To create each agent, we engineered prompts based on data and metadata structure, examples of Google BigQuery and synpase client usage, tutorials of single-cell RNA-seq and 10X Visium analysis from Python packages (e.g. SquidPy, ScanPy, and COMMOT), and iterative LLM-based optimization of prompts. The code for each agent can be found on the following Jupyter notebooks:

Super Agent: demo_app_with_super_agent.ipynb

Agent 1: agent1.ipynb

Agent 2: agent2.ipynb

Agent 3: agent3.ipynb

Issues we encountered

  • While using Google CoLab notebooks, we occasionally ran into an error regarding the CuPy library, which prevented import of various python packages. We solved this by running the following line.
    !sudo apt-get install libnvidia-compute-550
    
  • The output from the HTANalyzer can be stochastic.

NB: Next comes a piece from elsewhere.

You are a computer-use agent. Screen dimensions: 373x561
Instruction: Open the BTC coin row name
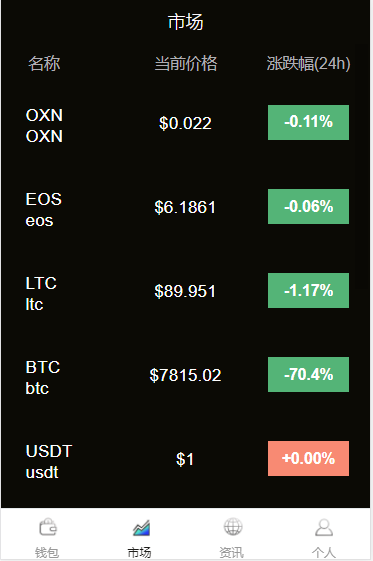pyautogui.click(x=43, y=378)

We attempted to mitigate this by reducing the temperature of the LLM to 0.3 - 0.5 and adding additional detail to the prompts.

Future Directions

  • Creating a recursive error-handling agent to debug code generated from Agent 1 and Agent 2.
  • Engineer agents to have memory of user's previous queries.
  • Improve user functionality by developing a "chatbot" frontend and developing a package for users to easily download HTANalyzer.
  • Agent 1 (Data Integration) could be improved by adding prompts related to clinical metadata available on HTAN google buckets.
  • Testing different LLM APIs (e.g. OpenAI, Claude)
  • Currently, HTANalyzer is only designed for 10X Visium analysis and we hope to expand ST analysis to additional technologies and bioinformatics tools.